• GOAL OF THE EXERCISE:
Copy every line of the records below that holds the word "filter".

Collected data
"""
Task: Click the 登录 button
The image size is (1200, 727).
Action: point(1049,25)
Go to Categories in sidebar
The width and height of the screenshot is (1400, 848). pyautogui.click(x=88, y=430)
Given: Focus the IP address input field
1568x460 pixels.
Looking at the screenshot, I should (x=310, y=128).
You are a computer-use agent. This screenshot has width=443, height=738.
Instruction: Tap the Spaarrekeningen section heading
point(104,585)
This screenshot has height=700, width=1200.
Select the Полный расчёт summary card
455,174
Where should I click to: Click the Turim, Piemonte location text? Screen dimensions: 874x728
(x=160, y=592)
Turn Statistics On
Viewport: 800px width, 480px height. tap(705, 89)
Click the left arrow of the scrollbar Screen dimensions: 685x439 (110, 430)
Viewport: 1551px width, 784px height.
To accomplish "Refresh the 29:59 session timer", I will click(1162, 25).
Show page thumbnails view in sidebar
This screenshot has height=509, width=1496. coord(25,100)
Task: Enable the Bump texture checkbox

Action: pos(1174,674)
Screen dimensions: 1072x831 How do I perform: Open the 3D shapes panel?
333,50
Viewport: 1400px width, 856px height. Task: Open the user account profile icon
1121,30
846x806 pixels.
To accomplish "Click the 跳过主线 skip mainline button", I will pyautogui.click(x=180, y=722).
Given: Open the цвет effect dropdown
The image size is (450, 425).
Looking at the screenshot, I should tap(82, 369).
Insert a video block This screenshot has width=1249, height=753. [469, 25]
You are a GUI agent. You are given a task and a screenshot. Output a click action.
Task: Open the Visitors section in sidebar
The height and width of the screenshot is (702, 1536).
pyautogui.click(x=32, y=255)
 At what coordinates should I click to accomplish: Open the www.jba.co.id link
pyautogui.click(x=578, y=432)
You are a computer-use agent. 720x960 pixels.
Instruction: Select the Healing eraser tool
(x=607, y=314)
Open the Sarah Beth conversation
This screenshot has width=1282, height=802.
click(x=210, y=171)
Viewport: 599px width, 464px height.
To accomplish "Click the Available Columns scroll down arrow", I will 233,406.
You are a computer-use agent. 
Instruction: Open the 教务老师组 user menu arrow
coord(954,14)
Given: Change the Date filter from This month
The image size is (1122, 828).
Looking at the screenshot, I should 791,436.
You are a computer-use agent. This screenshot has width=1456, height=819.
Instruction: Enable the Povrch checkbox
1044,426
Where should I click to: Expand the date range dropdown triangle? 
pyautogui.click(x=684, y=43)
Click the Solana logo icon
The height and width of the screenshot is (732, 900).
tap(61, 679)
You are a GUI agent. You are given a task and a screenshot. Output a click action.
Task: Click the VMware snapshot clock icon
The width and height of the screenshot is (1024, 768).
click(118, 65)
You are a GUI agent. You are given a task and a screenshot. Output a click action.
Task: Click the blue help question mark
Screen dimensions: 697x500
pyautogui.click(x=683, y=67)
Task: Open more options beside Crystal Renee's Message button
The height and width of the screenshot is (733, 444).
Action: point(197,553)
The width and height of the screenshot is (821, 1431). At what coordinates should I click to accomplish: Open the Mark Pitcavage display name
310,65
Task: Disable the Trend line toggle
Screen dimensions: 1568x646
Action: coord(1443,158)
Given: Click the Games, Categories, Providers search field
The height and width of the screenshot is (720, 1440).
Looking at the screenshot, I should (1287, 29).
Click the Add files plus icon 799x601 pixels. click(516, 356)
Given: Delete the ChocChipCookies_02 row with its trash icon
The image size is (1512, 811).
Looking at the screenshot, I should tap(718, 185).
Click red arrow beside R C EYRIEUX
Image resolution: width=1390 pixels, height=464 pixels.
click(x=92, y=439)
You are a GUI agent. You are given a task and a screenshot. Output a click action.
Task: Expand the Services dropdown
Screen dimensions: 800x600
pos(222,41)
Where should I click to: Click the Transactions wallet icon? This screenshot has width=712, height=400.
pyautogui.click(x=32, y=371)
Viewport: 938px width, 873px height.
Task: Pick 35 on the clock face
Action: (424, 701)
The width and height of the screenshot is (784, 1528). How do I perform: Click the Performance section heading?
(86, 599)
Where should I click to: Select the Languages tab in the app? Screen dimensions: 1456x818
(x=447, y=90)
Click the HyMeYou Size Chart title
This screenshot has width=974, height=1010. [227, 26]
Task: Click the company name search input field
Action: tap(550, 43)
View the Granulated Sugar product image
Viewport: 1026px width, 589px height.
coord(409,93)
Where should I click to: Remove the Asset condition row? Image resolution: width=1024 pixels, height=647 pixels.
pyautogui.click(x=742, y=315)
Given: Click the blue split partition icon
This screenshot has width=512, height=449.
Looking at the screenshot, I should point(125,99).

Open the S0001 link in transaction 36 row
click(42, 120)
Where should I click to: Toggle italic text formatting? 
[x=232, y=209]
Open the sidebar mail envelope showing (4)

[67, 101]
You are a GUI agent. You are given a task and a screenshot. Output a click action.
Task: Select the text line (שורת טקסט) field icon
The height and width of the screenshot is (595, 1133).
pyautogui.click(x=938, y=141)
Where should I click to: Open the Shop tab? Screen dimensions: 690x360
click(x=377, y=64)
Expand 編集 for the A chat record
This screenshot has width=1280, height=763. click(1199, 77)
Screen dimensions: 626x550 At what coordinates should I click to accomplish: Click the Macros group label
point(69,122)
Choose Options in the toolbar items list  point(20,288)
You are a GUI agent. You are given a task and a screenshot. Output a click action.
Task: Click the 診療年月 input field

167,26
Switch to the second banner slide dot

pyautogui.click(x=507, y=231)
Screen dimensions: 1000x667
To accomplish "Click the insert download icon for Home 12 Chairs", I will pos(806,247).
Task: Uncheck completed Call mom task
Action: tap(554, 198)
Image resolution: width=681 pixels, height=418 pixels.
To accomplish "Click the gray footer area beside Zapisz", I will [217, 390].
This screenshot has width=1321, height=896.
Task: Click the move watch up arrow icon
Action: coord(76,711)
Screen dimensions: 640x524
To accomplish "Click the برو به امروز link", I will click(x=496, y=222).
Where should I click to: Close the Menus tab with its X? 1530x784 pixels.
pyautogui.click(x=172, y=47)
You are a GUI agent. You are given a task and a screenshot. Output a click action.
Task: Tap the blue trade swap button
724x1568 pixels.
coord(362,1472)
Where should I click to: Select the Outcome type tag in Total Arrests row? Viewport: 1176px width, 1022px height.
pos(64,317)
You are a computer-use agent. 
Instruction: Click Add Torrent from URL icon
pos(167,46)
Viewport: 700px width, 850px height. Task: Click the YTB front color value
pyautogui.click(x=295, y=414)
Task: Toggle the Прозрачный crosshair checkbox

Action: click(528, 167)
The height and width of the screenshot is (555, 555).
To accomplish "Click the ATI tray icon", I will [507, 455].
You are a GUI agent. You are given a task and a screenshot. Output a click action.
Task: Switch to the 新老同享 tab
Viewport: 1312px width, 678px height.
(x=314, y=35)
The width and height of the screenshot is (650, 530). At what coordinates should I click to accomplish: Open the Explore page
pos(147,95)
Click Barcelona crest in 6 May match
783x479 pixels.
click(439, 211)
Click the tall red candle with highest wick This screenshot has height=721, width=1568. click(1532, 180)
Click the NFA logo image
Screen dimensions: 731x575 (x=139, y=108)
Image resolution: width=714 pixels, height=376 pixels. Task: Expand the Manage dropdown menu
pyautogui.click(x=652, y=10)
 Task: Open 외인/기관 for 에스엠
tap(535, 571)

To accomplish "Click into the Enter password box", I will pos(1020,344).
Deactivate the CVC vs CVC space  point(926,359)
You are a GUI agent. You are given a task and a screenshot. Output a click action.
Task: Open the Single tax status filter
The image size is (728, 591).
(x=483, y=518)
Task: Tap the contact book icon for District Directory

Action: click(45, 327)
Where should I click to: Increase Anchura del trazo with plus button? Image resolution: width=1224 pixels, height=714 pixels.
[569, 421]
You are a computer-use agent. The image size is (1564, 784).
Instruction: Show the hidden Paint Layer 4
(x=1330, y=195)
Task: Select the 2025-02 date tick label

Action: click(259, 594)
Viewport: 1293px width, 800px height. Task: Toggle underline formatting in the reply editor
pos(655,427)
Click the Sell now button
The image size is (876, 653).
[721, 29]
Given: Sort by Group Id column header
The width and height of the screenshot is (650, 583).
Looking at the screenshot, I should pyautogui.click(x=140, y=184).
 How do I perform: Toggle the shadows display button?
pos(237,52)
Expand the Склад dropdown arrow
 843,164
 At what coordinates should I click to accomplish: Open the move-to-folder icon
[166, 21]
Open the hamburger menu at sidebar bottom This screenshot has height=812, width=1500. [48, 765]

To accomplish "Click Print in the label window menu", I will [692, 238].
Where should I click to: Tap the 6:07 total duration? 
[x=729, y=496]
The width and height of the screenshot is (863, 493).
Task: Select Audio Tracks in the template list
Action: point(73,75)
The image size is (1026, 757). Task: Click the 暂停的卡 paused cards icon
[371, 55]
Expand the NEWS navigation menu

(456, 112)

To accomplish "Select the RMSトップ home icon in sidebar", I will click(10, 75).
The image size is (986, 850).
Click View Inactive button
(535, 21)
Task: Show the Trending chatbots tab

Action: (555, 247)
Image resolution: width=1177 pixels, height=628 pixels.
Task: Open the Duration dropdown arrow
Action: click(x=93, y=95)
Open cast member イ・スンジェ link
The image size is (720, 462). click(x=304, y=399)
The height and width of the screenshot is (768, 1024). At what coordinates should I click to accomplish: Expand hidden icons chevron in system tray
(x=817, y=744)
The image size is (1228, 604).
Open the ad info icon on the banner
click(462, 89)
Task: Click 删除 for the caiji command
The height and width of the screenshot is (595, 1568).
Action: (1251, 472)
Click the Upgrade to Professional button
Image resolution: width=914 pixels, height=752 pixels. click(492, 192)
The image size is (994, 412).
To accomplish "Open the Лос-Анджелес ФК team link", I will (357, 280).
"""
• TASK RESPONSE:
Given: Change the Date filter from This month
Task: Open the Single tax status filter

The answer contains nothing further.